I call it “by type” argument assignment (instead of by order or by name), and it’s using opaque types + givens + implicit conversion to do something which I think is cool.
What I do is that I have a configuration context object where each value gets its own unique type
import wvlet.log.LogLevel //using an external logger library
import CompilerOptions.* //importing the new configuration types defined in the companion
final case class CompilerOptions(
parserLogLevel: ParserLogLevel,
linterLogLevel: LinterLogLevel,
backendLogLevel: BackendLogLevel
)
object CompilerOptions:
given default(using
parserLogLevel: ParserLogLevel = LogLevel.WARN,
linterLogLevel: LinterLogLevel = LogLevel.WARN,
backendLogLevel: BackendLogLevel = LogLevel.WARN
): CompilerOptions =
CompilerOptions(
parserLogLevel = parserLogLevel, linterLogLevel = linterLogLevel, backendLogLevel = backendLogLevel,
)
///////////////////////////
// New Types
///////////////////////////
opaque type ParserLogLevel <: LogLevel = LogLevel
given Conversion[LogLevel, ParserLogLevel] = identity
object ParserLogLevel:
export LogLevel.*
opaque type LinterLogLevel <: LogLevel = LogLevel
given Conversion[LogLevel, LinterLogLevel] = identity
object LinterLogLevel:
export LogLevel.*
opaque type BackendLogLevel <: LogLevel = LogLevel
given Conversion[LogLevel, BackendLogLevel] = identity
object BackendLogLevel:
export LogLevel.*
So when users run the compile command def compile()(using CompilerOptions)...
, they can easily define non-default configuration options like so:
import lib.*
given options.CompilerOptions.ParserLogLevel = options.CompilerOptions.ParserLogLevel.INFO
given options.CompilerOptions.BackendLogLevel = options.CompilerOptions.BackendLogLevel.DEBUG
compile()
I wish to enable the user just do:
given options.CompilerOptions.ParserLogLevel = .INFO
given options.CompilerOptions.BackendLogLevel = .DEBUG
So in this “by-type” argument passing use-case we have:
- An enumeration from an external library
- Assigned values that are not essentially the same type as the destination type.
Without a leading dot, or some alternative explicit relational scoping syntax, it can easily bring unexpected naming collisions.
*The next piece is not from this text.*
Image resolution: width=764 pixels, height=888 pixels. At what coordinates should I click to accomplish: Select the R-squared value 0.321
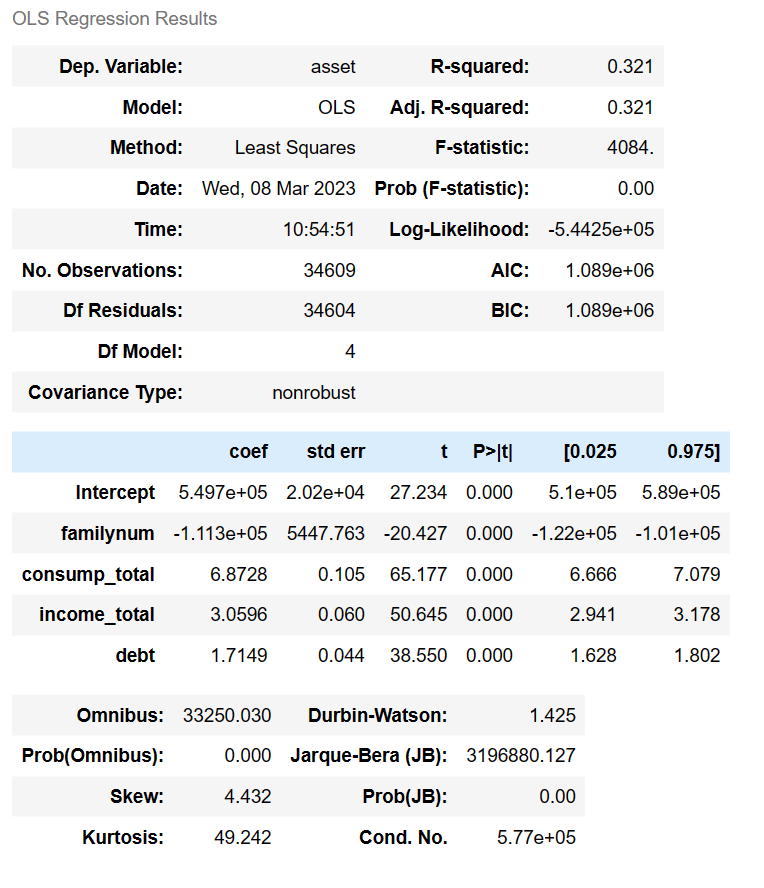coord(630,66)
And I think this is a very worthy use-case. I started implementing it in my library and it’s extremely convenient, especially since more than one command requires these options as a context. I can have dozens of different options and sub-option objects and the user just doesn’t need to care what goes where. The type-system takes care of everything.